◆ **Exercise aim**: Below are the records; restate all of them exactly.

▼

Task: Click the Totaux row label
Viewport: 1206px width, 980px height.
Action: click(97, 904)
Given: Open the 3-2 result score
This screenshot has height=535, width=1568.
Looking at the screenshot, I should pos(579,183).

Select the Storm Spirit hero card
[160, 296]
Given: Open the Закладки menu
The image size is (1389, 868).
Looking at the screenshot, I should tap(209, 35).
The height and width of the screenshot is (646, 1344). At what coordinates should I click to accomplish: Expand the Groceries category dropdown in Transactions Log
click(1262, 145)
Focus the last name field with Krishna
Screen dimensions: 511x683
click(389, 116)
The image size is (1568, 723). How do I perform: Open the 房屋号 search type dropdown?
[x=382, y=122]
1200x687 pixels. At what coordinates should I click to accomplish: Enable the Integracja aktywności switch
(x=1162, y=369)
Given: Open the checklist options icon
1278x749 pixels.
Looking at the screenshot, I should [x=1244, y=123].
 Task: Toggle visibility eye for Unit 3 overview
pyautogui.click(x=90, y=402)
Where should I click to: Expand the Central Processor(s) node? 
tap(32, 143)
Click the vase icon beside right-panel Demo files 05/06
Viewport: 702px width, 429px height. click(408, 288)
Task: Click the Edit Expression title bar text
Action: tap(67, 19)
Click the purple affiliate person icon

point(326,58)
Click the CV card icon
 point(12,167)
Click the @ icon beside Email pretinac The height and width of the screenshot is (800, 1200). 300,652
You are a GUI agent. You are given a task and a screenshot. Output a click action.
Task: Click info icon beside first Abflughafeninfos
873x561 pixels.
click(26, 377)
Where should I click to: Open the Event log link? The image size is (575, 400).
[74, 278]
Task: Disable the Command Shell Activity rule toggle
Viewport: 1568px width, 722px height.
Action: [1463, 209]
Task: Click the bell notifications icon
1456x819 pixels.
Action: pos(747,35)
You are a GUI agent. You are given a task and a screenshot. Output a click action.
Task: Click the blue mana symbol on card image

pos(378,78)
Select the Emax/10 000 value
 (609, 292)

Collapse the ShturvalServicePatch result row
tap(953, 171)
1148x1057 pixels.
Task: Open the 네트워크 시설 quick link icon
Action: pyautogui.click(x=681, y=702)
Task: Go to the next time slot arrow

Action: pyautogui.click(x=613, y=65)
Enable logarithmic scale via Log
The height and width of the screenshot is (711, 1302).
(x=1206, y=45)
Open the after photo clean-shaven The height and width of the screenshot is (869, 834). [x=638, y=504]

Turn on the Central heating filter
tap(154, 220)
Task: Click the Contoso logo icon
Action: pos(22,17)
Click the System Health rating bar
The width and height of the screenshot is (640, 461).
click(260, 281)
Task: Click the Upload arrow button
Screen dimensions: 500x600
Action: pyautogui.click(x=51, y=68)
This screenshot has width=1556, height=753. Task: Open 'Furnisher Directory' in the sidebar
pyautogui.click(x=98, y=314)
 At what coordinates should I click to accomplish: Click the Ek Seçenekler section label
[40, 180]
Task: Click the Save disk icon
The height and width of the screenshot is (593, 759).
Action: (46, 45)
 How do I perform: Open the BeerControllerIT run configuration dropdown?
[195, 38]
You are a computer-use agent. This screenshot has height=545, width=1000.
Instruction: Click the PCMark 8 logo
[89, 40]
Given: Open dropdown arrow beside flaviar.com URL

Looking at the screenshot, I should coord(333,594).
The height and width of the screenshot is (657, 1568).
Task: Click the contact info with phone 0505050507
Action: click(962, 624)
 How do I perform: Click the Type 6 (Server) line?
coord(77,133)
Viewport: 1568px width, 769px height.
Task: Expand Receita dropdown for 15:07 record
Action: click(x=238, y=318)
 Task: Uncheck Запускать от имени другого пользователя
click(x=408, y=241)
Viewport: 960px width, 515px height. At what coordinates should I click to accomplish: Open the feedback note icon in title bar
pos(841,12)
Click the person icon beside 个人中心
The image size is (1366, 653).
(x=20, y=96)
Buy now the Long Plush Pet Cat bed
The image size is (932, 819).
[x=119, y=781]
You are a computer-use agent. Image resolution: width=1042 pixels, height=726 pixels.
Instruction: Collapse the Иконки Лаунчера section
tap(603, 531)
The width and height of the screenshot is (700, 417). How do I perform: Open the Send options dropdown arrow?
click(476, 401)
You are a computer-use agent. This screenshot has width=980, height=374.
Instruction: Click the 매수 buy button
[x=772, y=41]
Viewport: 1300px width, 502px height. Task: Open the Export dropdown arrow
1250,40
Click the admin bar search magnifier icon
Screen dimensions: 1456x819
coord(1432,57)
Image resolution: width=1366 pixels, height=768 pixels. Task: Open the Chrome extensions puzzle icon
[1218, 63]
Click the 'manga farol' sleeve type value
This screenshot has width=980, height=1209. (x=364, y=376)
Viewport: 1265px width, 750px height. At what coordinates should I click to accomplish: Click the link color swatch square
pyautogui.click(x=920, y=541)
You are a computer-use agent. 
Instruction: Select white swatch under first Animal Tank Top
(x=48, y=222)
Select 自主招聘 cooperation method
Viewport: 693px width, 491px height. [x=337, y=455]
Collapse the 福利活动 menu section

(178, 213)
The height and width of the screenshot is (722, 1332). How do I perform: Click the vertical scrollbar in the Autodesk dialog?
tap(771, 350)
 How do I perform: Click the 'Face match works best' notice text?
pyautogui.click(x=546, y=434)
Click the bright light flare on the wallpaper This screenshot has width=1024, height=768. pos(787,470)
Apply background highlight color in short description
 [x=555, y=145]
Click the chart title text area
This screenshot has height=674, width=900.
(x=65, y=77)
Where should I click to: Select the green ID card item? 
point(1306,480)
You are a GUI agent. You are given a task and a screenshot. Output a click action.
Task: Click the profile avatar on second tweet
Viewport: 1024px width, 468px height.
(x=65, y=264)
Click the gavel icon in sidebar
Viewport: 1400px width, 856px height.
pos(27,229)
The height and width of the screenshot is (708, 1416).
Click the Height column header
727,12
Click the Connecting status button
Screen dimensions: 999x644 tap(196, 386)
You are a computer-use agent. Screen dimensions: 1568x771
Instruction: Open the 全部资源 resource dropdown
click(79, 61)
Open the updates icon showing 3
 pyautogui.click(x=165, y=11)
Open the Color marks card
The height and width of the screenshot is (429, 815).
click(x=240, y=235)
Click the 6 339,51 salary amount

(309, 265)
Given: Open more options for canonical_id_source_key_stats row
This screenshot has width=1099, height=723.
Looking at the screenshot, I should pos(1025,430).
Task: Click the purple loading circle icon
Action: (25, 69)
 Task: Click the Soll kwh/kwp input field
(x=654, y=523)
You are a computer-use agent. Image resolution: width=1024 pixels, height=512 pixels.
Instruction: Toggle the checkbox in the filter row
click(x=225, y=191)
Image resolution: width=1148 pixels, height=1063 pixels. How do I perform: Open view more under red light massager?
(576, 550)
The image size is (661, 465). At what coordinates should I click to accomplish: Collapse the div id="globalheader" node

▲

◆ **Exercise response**:
Task: Click the Totaux row label
Viewport: 1206px width, 980px height.
Action: click(97, 904)
Given: Open the 3-2 result score
This screenshot has height=535, width=1568.
Looking at the screenshot, I should pos(579,183).

Select the Storm Spirit hero card
[160, 296]
Given: Open the Закладки menu
The image size is (1389, 868).
Looking at the screenshot, I should tap(209, 35).
The height and width of the screenshot is (646, 1344). At what coordinates should I click to accomplish: Expand the Groceries category dropdown in Transactions Log
click(1262, 145)
Focus the last name field with Krishna
Screen dimensions: 511x683
click(389, 116)
The image size is (1568, 723). How do I perform: Open the 房屋号 search type dropdown?
[x=382, y=122]
1200x687 pixels. At what coordinates should I click to accomplish: Enable the Integracja aktywności switch
(x=1162, y=369)
Given: Open the checklist options icon
1278x749 pixels.
Looking at the screenshot, I should [x=1244, y=123].
 Task: Toggle visibility eye for Unit 3 overview
pyautogui.click(x=90, y=402)
Where should I click to: Expand the Central Processor(s) node? 
tap(32, 143)
Click the vase icon beside right-panel Demo files 05/06
Viewport: 702px width, 429px height. click(408, 288)
Task: Click the Edit Expression title bar text
Action: tap(67, 19)
Click the purple affiliate person icon

point(326,58)
Click the CV card icon
 point(12,167)
Click the @ icon beside Email pretinac The height and width of the screenshot is (800, 1200). 300,652
You are a GUI agent. You are given a task and a screenshot. Output a click action.
Task: Click info icon beside first Abflughafeninfos
873x561 pixels.
click(26, 377)
Where should I click to: Open the Event log link? The image size is (575, 400).
[74, 278]
Task: Disable the Command Shell Activity rule toggle
Viewport: 1568px width, 722px height.
Action: [1463, 209]
Task: Click the bell notifications icon
1456x819 pixels.
Action: pos(747,35)
You are a GUI agent. You are given a task and a screenshot. Output a click action.
Task: Click the blue mana symbol on card image

pos(378,78)
Select the Emax/10 000 value
 (609, 292)

Collapse the ShturvalServicePatch result row
tap(953, 171)
1148x1057 pixels.
Task: Open the 네트워크 시설 quick link icon
Action: pyautogui.click(x=681, y=702)
Task: Go to the next time slot arrow

Action: pyautogui.click(x=613, y=65)
Enable logarithmic scale via Log
The height and width of the screenshot is (711, 1302).
(x=1206, y=45)
Open the after photo clean-shaven The height and width of the screenshot is (869, 834). [x=638, y=504]

Turn on the Central heating filter
tap(154, 220)
Task: Click the Contoso logo icon
Action: pos(22,17)
Click the System Health rating bar
The width and height of the screenshot is (640, 461).
click(260, 281)
Task: Click the Upload arrow button
Screen dimensions: 500x600
Action: pyautogui.click(x=51, y=68)
This screenshot has width=1556, height=753. Task: Open 'Furnisher Directory' in the sidebar
pyautogui.click(x=98, y=314)
 At what coordinates should I click to accomplish: Click the Ek Seçenekler section label
[40, 180]
Task: Click the Save disk icon
The height and width of the screenshot is (593, 759).
Action: (46, 45)
 How do I perform: Open the BeerControllerIT run configuration dropdown?
[195, 38]
You are a computer-use agent. This screenshot has height=545, width=1000.
Instruction: Click the PCMark 8 logo
[89, 40]
Given: Open dropdown arrow beside flaviar.com URL

Looking at the screenshot, I should coord(333,594).
The height and width of the screenshot is (657, 1568).
Task: Click the contact info with phone 0505050507
Action: click(962, 624)
 How do I perform: Click the Type 6 (Server) line?
coord(77,133)
Viewport: 1568px width, 769px height.
Task: Expand Receita dropdown for 15:07 record
Action: click(x=238, y=318)
 Task: Uncheck Запускать от имени другого пользователя
click(x=408, y=241)
Viewport: 960px width, 515px height. At what coordinates should I click to accomplish: Open the feedback note icon in title bar
pos(841,12)
Click the person icon beside 个人中心
The image size is (1366, 653).
(x=20, y=96)
Buy now the Long Plush Pet Cat bed
The image size is (932, 819).
[x=119, y=781]
You are a computer-use agent. Image resolution: width=1042 pixels, height=726 pixels.
Instruction: Collapse the Иконки Лаунчера section
tap(603, 531)
The width and height of the screenshot is (700, 417). How do I perform: Open the Send options dropdown arrow?
click(476, 401)
You are a computer-use agent. This screenshot has width=980, height=374.
Instruction: Click the 매수 buy button
[x=772, y=41]
Viewport: 1300px width, 502px height. Task: Open the Export dropdown arrow
1250,40
Click the admin bar search magnifier icon
Screen dimensions: 1456x819
coord(1432,57)
Image resolution: width=1366 pixels, height=768 pixels. Task: Open the Chrome extensions puzzle icon
[1218, 63]
Click the 'manga farol' sleeve type value
This screenshot has width=980, height=1209. (x=364, y=376)
Viewport: 1265px width, 750px height. At what coordinates should I click to accomplish: Click the link color swatch square
pyautogui.click(x=920, y=541)
You are a computer-use agent. 
Instruction: Select white swatch under first Animal Tank Top
(x=48, y=222)
Select 自主招聘 cooperation method
Viewport: 693px width, 491px height. [x=337, y=455]
Collapse the 福利活动 menu section

(178, 213)
The height and width of the screenshot is (722, 1332). How do I perform: Click the vertical scrollbar in the Autodesk dialog?
tap(771, 350)
 How do I perform: Click the 'Face match works best' notice text?
pyautogui.click(x=546, y=434)
Click the bright light flare on the wallpaper This screenshot has width=1024, height=768. pos(787,470)
Apply background highlight color in short description
 [x=555, y=145]
Click the chart title text area
This screenshot has height=674, width=900.
(x=65, y=77)
Where should I click to: Select the green ID card item? 
point(1306,480)
You are a GUI agent. You are given a task and a screenshot. Output a click action.
Task: Click the profile avatar on second tweet
Viewport: 1024px width, 468px height.
(x=65, y=264)
Click the gavel icon in sidebar
Viewport: 1400px width, 856px height.
pos(27,229)
The height and width of the screenshot is (708, 1416).
Click the Height column header
727,12
Click the Connecting status button
Screen dimensions: 999x644 tap(196, 386)
You are a computer-use agent. Screen dimensions: 1568x771
Instruction: Open the 全部资源 resource dropdown
click(79, 61)
Open the updates icon showing 3
 pyautogui.click(x=165, y=11)
Open the Color marks card
The height and width of the screenshot is (429, 815).
click(x=240, y=235)
Click the 6 339,51 salary amount

(309, 265)
Given: Open more options for canonical_id_source_key_stats row
This screenshot has width=1099, height=723.
Looking at the screenshot, I should pos(1025,430).
Task: Click the purple loading circle icon
Action: (25, 69)
 Task: Click the Soll kwh/kwp input field
(x=654, y=523)
You are a computer-use agent. Image resolution: width=1024 pixels, height=512 pixels.
Instruction: Toggle the checkbox in the filter row
click(x=225, y=191)
Image resolution: width=1148 pixels, height=1063 pixels. How do I perform: Open view more under red light massager?
(576, 550)
The image size is (661, 465). At what coordinates should I click to accomplish: Collapse the div id="globalheader" node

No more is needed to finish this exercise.